わたしも恥ずかしくなって、慌てて離れようと一歩下がる。間が悪く、その床になにか石みたいなものが落ちていたみたいで……わたしは足をとられてしまう。
「わっ、きゃあっっ!?」
「あ、アリサ!?」
わたしはそのまま背後にあるベッドの方へと後ろ向きに倒れ込んでしまう。
殿下がわたしを抱きとめようとするが間に合わない。かえって殿下の手も空を舞い、体勢を崩し、前向きに倒れてしまった。
結果として、どうなったかというと……。
「痛い……あれ?」
気がつくと、わたしは狭いベッドの上に仰向けに倒れていた。
それはいいのだけれど、殿下も一緒になって、わたしと一緒にベッドに倒れ込んでいる。
というより……殿下がわたしを押し倒しているような格好になっているんだ。
殿下が右手でわたしの細い手首を押さえていて、左手はわたしの肩にある。
わたしに覆いかぶさっている。
「ご、ごめん……アリサ」
「い、いえ……」
わたしは殿下の綺麗な顔がすぐ上にあってどきどきする。整った顔は真っ赤に染まっていた。
殿下は青いサファイアのような瞳で、わたしをじっと見つめていたけれど、やがて恥ずかしくなったのか、目をそらした。
わたしもたぶん顔が真っ赤になっていて、心臓が大きく鼓動を立てるのを止められなかった。
こんなとき恋人同士だったら……キスをしたりするんだろうか?
わたしは殿下と一緒にアルハンゲリスクの屋敷に絶対に戻るつもりだ。だけど、もし失敗したら……わたしたちは二度と一緒にいられなくなるかもしれない。
そう思うと、殿下への愛おしさがこみ上げてくる。
これが、殿下と触れ合える最後の機会かもしれないんだ。一歩ずつ距離を縮めていくことなんて、もうできないかもしれない。

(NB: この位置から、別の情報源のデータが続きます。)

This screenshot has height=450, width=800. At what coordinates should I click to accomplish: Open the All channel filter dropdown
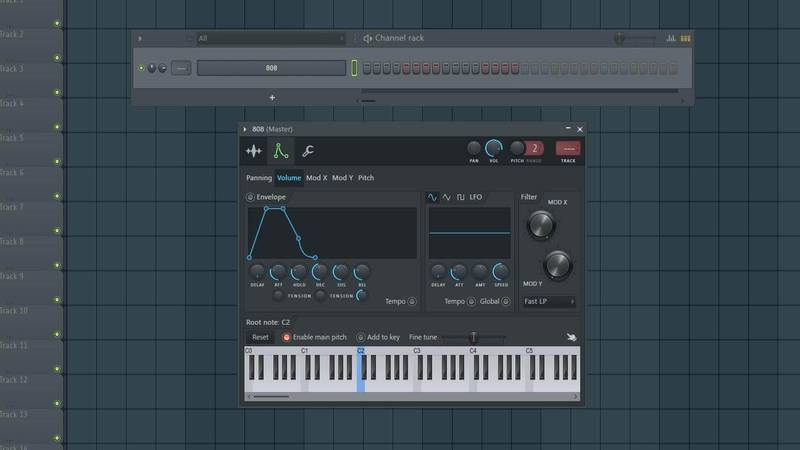tap(270, 38)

殿下が慌てて立ち上がろうとするけれど、わたしはその服の裾をつまんでそれを止めた。
驚いたように、殿下が大きく目を見開く。
「あ、アリサ……?」
わたしは精一杯の勇気を振り絞り、殿下に微笑む。
「恥ずかしがらないでください、殿下。わたしは殿下の婚約者なんです。だから……殿下になら、何をされても良いと思っているんですよ?」
殿下はもともと赤かった顔をさらに耳まで真っ赤にして、目を空にさまよわせた。
そして、殿下はそっと手を伸ばし、わたしの髪を軽く触った。優しくて、心地よいふわりとした撫で方だった。
それから、殿下はそっとわたしの唇に自分の唇を重ねようとし――。
そのとき、牢の扉がガチャリと開いた。
わたしも殿下も凍りつき、扉の方を見る。
そこにいたのは……幼い女の子だった。ふわふわの銀色の髪に、金色の大きな目。
とても可愛らしいこの子は……10歳のホルモゴルイ子爵アナスタシアさんだ。
彼女は白い頬を赤く染め、そして、もじもじしている。
「殿下もアリサ様も……ど、どうぞ……続けてください」
幼い少女は恥ずかしそうにしながらも、興味津々といった様子で……わたしたちを見つめていた。